Não, de todo. Mas digo-lhe qual foi o meu erro: o enfoque do texto. O romance tinha sido publicado em Inglaterra há vários meses. Eu queria destacar a estupidez dos recenseadores que embandeiraram em arco com um romance escrito desleixadamente, com um argumento estúpido. Teria mandado o livro para trás, sem escrever sobre ele, se não me tivesse irritado tanto a aclamação entusiástica de um romance tão mau. Era sobre isso que eu queria escrever. Ganhei muitos inimigos entre os recenseadores. E eles vingaram-se quando eu publiquei o meu romance seguinte. Hoje, lamento ter sido tão cruel para com Ian McEwan. Devia ter enfatizado que não era tanto o livro que estava em causa, mas a forma como foi recebido.

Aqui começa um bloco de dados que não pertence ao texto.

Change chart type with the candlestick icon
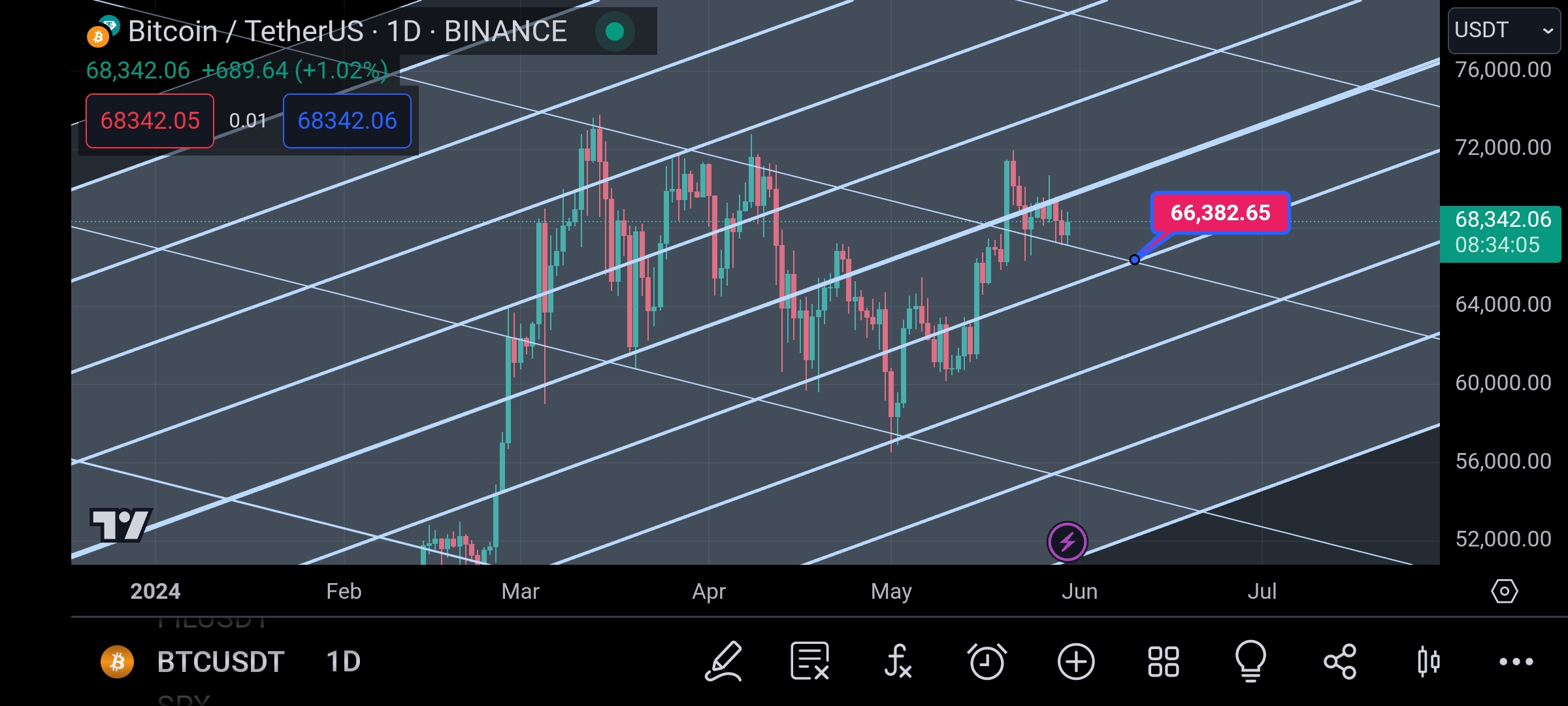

Imagina o que ele deve ter sentido quando leu a recensão?
Bem, espero sinceramente que o tenham avisado e que ele não a tenha lido. Afinal, é para isso que servem os melhores amigos…
A delinquência e o furto são temas muito frequentes nas suas ficções, funcionam como uma espécie de moldura. O roubo talvez seja uma metáfora para o tipo de apropriação que os seus protagonistas fazem do mundo à volta, impondo-lhe a sua personalidade e os seus impulsos criativos psicopatas ou apenas autocentrados.
O furto é uma metáfora para o que o artista faz: apropria-se das coisas. Destaca-as do mundo, torna-as únicas e notória a sua presença, antes desapercebida. Vou tentar explicar como. O artista concentra-se intensamente no objeto. O objeto não está à espera dessa atenção; antes ele estava apenas ali, discreto, escondido. O artista foca ainda mais o olhar sobre ele. O objeto ilumina-se, numa espécie de autoconsciência. E começa a corar. Quando as coisas [e as pessoas] coram, é quando ficam mais vulneráveis, mais ternas. Tornamo-nos intensamente conscientes de nós mesmos quando coramos. A tarefa do artista é essa: fazer o mundo corar. [pausa] É o que também acontece quando nos apaixonamos. A pessoa por quem nos apaixonamos é, em simultâneo, um espelho (no qual nos revemos e revemos quão bonitos somos) e um objeto de súbita e intensa atenção.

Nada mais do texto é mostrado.